* [TASK OBJECTIVE]:
Give back only the lines in the records below from the one with "The height and" to the one with "This screenshot has width=619, height=489.", both inclusive, word for word.

* [PROVIDED RECORDS]:
- Opening Delimiter -

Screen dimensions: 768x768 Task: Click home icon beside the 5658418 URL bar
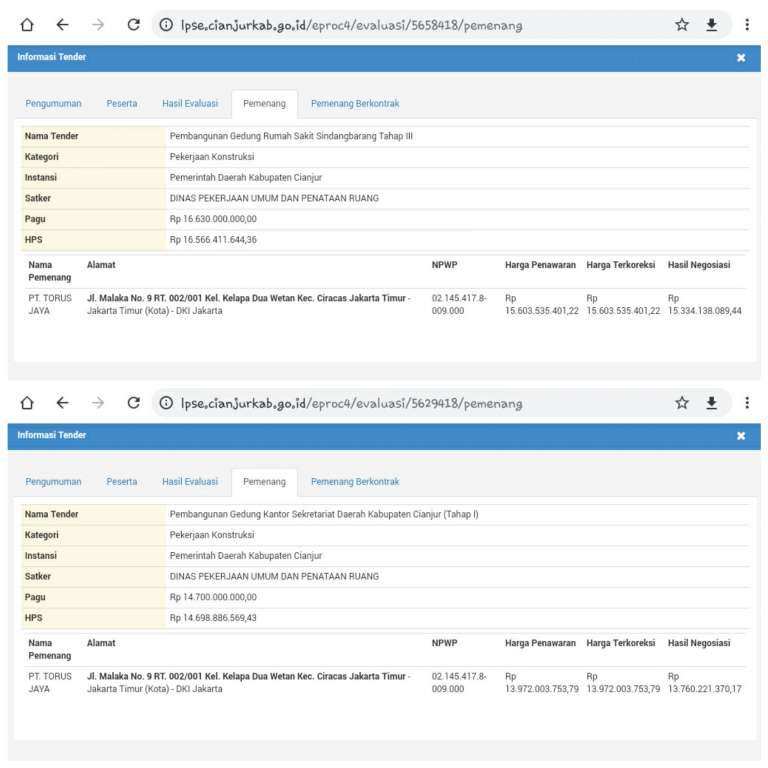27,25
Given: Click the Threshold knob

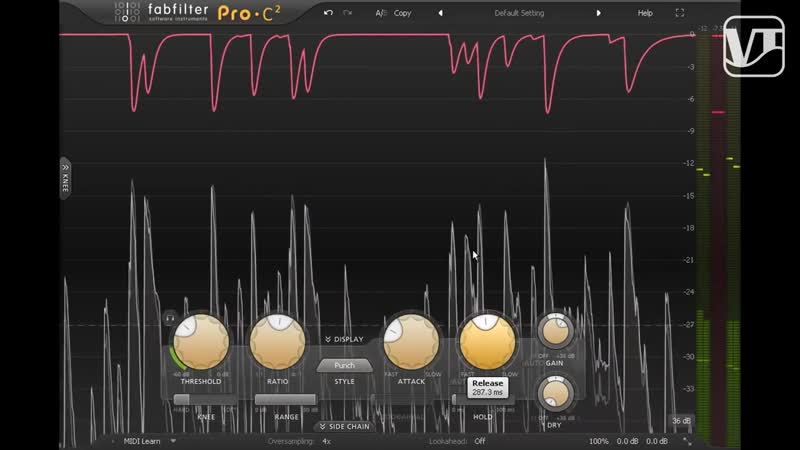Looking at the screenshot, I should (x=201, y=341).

- Closing Delimiter -
- Opening Delimiter -

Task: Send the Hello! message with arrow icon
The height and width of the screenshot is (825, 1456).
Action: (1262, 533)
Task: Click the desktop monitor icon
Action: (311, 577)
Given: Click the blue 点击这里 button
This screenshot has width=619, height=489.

- Closing Delimiter -

* [ANSWER FOR THE TASK]:
The height and width of the screenshot is (825, 1456).
Action: (1262, 533)
Task: Click the desktop monitor icon
Action: (311, 577)
Given: Click the blue 点击这里 button
This screenshot has width=619, height=489.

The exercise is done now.